THE PROBLEM:
Format every line of the entries below as a JSON list of strings, one string per line, leaving out blank lines.

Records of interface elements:
================================

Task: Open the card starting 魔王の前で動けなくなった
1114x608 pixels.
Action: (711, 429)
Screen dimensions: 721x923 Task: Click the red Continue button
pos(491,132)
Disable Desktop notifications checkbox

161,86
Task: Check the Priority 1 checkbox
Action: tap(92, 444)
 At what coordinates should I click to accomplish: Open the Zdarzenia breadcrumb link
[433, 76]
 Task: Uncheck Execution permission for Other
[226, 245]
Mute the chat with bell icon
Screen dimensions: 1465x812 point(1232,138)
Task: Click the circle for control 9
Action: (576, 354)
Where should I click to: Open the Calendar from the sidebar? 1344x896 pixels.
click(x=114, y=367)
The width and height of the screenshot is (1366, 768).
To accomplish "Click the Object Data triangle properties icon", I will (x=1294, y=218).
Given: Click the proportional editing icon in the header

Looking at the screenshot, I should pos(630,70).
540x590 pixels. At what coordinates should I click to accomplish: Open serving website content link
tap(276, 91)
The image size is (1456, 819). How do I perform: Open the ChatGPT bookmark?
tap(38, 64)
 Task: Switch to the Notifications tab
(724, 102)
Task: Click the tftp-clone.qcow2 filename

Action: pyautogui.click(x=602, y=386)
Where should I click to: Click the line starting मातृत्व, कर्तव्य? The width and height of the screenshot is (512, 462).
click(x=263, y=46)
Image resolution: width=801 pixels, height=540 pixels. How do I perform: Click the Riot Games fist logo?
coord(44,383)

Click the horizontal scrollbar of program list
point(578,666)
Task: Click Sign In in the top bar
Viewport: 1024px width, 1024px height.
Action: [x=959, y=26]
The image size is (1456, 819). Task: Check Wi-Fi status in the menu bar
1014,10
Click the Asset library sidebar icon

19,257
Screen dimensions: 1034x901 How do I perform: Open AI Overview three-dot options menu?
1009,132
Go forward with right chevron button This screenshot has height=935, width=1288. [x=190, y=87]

================================

EXPECTED ANSWER:
[
  "Task: Open the card starting 魔王の前で動けなくなった",
  "1114x608 pixels.",
  "Action: (711, 429)",
  "Screen dimensions: 721x923 Task: Click the red Continue button",
  "pos(491,132)",
  "Disable Desktop notifications checkbox",
  "161,86",
  "Task: Check the Priority 1 checkbox",
  "Action: tap(92, 444)",
  " At what coordinates should I click to accomplish: Open the Zdarzenia breadcrumb link",
  "[433, 76]",
  " Task: Uncheck Execution permission for Other",
  "[226, 245]",
  "Mute the chat with bell icon",
  "Screen dimensions: 1465x812 point(1232,138)",
  "Task: Click the circle for control 9",
  "Action: (576, 354)",
  "Where should I click to: Open the Calendar from the sidebar? 1344x896 pixels.",
  "click(x=114, y=367)",
  "The width and height of the screenshot is (1366, 768).",
  "To accomplish \"Click the Object Data triangle properties icon\", I will (x=1294, y=218).",
  "Given: Click the proportional editing icon in the header",
  "Looking at the screenshot, I should pos(630,70).",
  "540x590 pixels. At what coordinates should I click to accomplish: Open serving website content link",
  "tap(276, 91)",
  "The image size is (1456, 819). How do I perform: Open the ChatGPT bookmark?",
  "tap(38, 64)",
  " Task: Switch to the Notifications tab",
  "(724, 102)",
  "Task: Click the tftp-clone.qcow2 filename",
  "Action: pyautogui.click(x=602, y=386)",
  "Where should I click to: Click the line starting मातृत्व, कर्तव्य? The width and height of the screenshot is (512, 462).",
  "click(x=263, y=46)",
  "Image resolution: width=801 pixels, height=540 pixels. How do I perform: Click the Riot Games fist logo?",
  "coord(44,383)",
  "Click the horizontal scrollbar of program list",
  "point(578,666)",
  "Task: Click Sign In in the top bar",
  "Viewport: 1024px width, 1024px height.",
  "Action: [x=959, y=26]",
  "The image size is (1456, 819). Task: Check Wi-Fi status in the menu bar",
  "1014,10",
  "Click the Asset library sidebar icon",
  "19,257",
  "Screen dimensions: 1034x901 How do I perform: Open AI Overview three-dot options menu?",
  "1009,132",
  "Go forward with right chevron button This screenshot has height=935, width=1288. [x=190, y=87]"
]